Stored data:
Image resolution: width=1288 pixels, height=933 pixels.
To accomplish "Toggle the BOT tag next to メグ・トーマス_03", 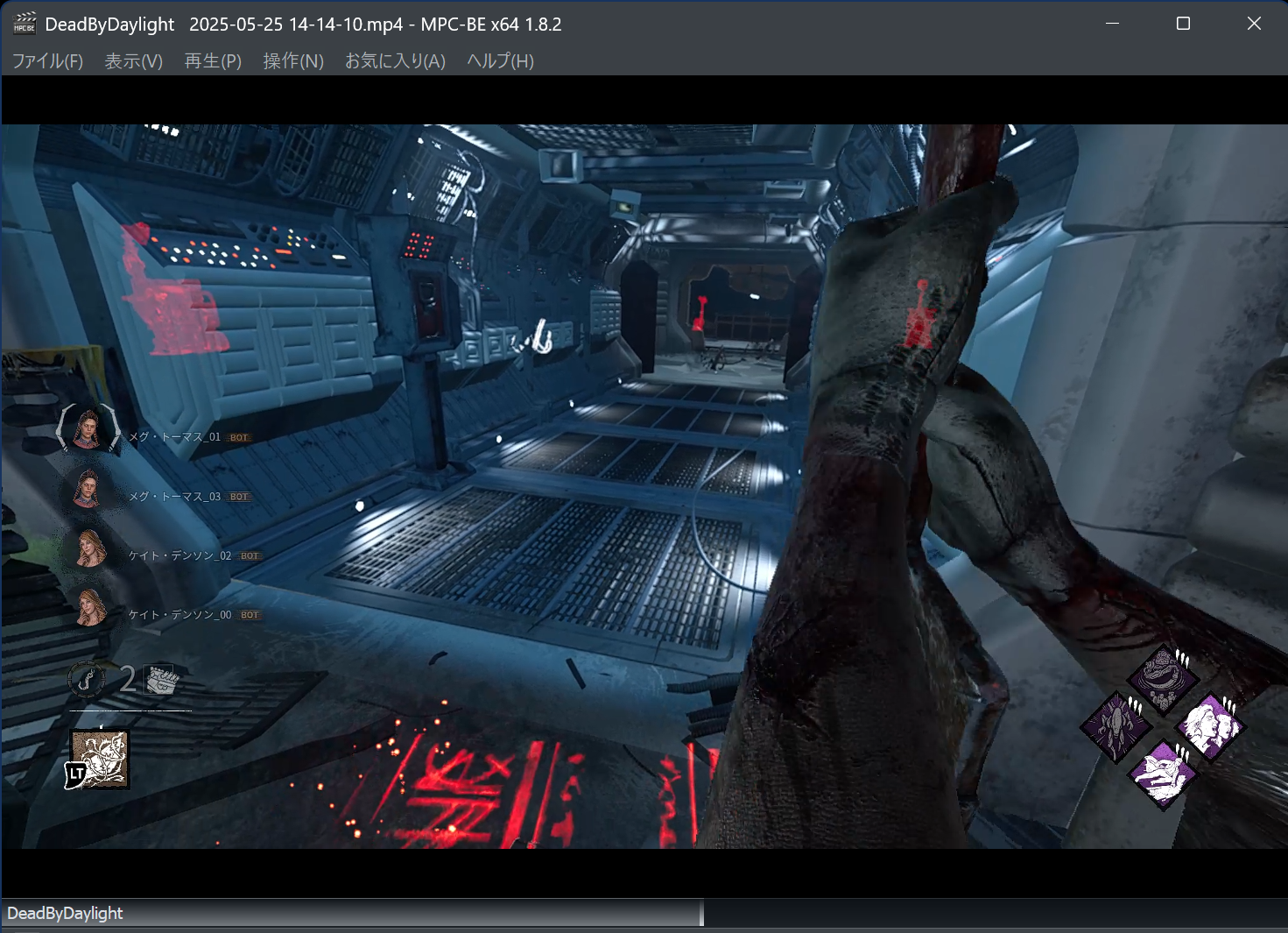I will (x=237, y=495).
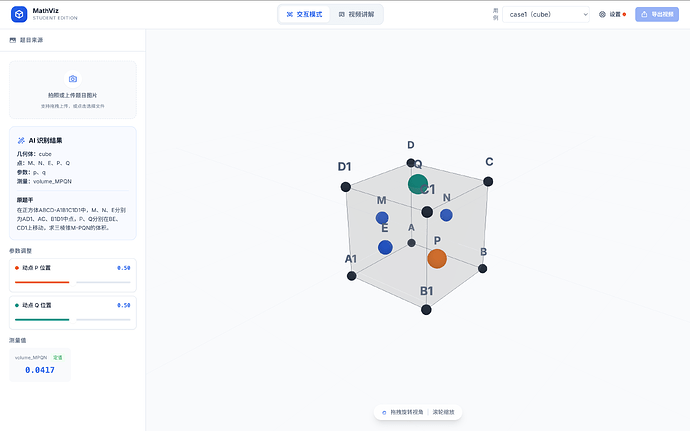Click the AI recognition sparkle icon
This screenshot has width=690, height=431.
click(x=21, y=140)
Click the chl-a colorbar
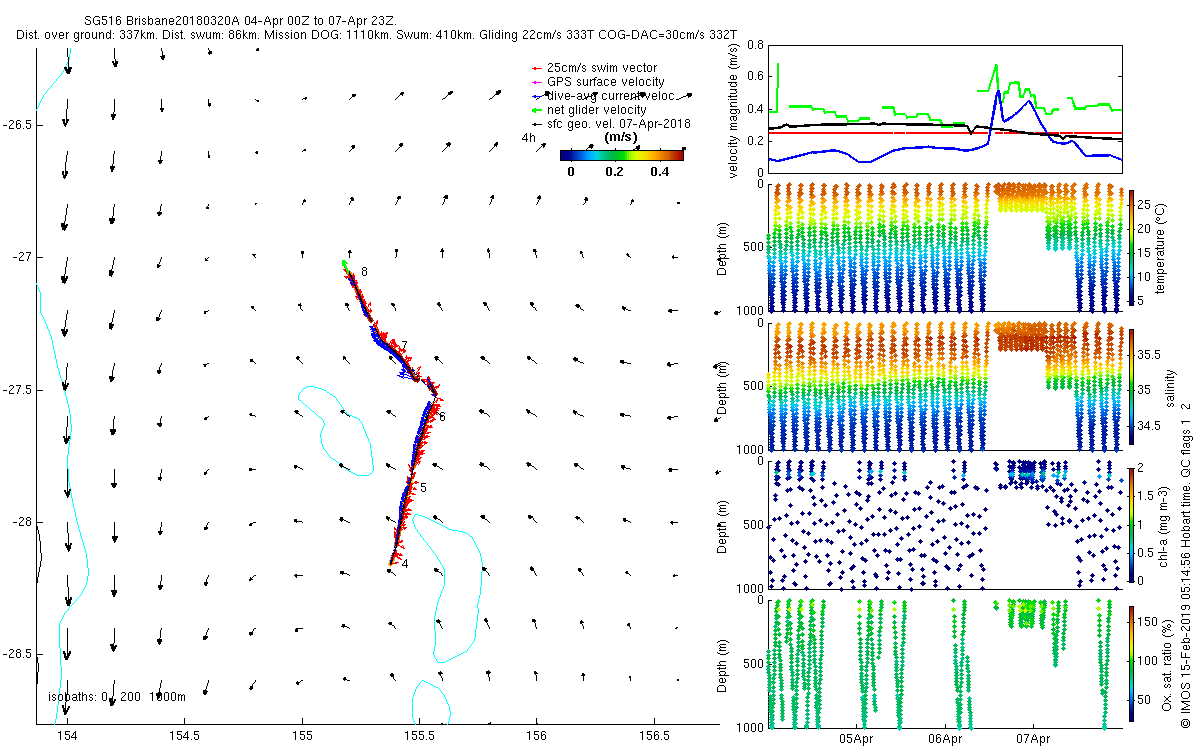Screen dimensions: 1200x750 (x=1131, y=524)
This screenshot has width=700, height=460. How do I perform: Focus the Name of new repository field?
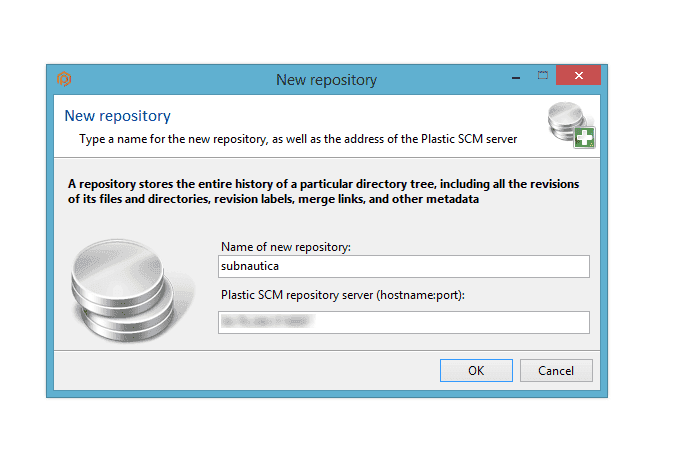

Exercise goal: Print the lines from the one that contains "Click the chl-a colorbar" through the last line of the data, exactly and in full, and no other lines. Pictures are not part of the copy.

Completed task:
Click the chl-a colorbar
Screen dimensions: 1200x750 (x=1131, y=524)
This screenshot has width=700, height=460. How do I perform: Focus the Name of new repository field?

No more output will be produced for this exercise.